YOUR TASK >>
Using the listing below, return every line that includes "Expand".

>>>

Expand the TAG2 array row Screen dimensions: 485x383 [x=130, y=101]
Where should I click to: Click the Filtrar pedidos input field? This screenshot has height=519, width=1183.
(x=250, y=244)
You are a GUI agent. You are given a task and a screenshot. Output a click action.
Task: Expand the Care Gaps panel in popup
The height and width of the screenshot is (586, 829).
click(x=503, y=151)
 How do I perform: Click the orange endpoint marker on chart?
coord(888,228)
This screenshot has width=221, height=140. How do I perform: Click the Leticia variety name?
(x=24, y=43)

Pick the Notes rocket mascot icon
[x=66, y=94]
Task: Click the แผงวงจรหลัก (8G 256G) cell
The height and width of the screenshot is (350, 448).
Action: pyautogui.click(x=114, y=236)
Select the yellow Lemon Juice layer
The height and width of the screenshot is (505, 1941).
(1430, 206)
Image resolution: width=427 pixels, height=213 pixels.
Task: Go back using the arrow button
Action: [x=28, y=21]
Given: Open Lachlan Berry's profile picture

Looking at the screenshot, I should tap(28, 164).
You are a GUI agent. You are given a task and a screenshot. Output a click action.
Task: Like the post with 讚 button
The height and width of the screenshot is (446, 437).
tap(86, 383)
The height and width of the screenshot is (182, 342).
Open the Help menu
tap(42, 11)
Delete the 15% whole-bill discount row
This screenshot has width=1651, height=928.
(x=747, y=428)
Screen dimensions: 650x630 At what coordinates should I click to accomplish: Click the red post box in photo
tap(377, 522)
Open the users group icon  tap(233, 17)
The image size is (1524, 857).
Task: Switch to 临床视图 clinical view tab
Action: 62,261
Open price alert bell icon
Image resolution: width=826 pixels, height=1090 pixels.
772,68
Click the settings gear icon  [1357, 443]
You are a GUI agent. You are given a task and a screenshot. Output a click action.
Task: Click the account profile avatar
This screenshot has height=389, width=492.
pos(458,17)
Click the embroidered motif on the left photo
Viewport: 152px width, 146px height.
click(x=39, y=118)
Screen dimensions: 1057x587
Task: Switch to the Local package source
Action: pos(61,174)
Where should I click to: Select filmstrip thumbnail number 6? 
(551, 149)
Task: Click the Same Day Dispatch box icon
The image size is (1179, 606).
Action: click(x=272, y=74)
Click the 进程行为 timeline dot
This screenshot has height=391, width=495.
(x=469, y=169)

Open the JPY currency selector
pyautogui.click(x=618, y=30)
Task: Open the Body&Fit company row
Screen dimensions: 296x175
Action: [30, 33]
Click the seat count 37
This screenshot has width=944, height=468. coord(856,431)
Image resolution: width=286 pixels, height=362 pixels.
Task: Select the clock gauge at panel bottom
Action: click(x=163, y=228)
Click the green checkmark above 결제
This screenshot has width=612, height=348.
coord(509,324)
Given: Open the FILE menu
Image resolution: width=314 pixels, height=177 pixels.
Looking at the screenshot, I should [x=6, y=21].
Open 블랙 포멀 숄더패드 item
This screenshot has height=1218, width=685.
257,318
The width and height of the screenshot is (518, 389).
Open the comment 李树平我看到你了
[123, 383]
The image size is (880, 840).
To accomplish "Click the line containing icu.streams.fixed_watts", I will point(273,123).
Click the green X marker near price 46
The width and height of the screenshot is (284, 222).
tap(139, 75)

<<<

EXERCISE ANSWER >>
Expand the TAG2 array row Screen dimensions: 485x383 [x=130, y=101]
Task: Expand the Care Gaps panel in popup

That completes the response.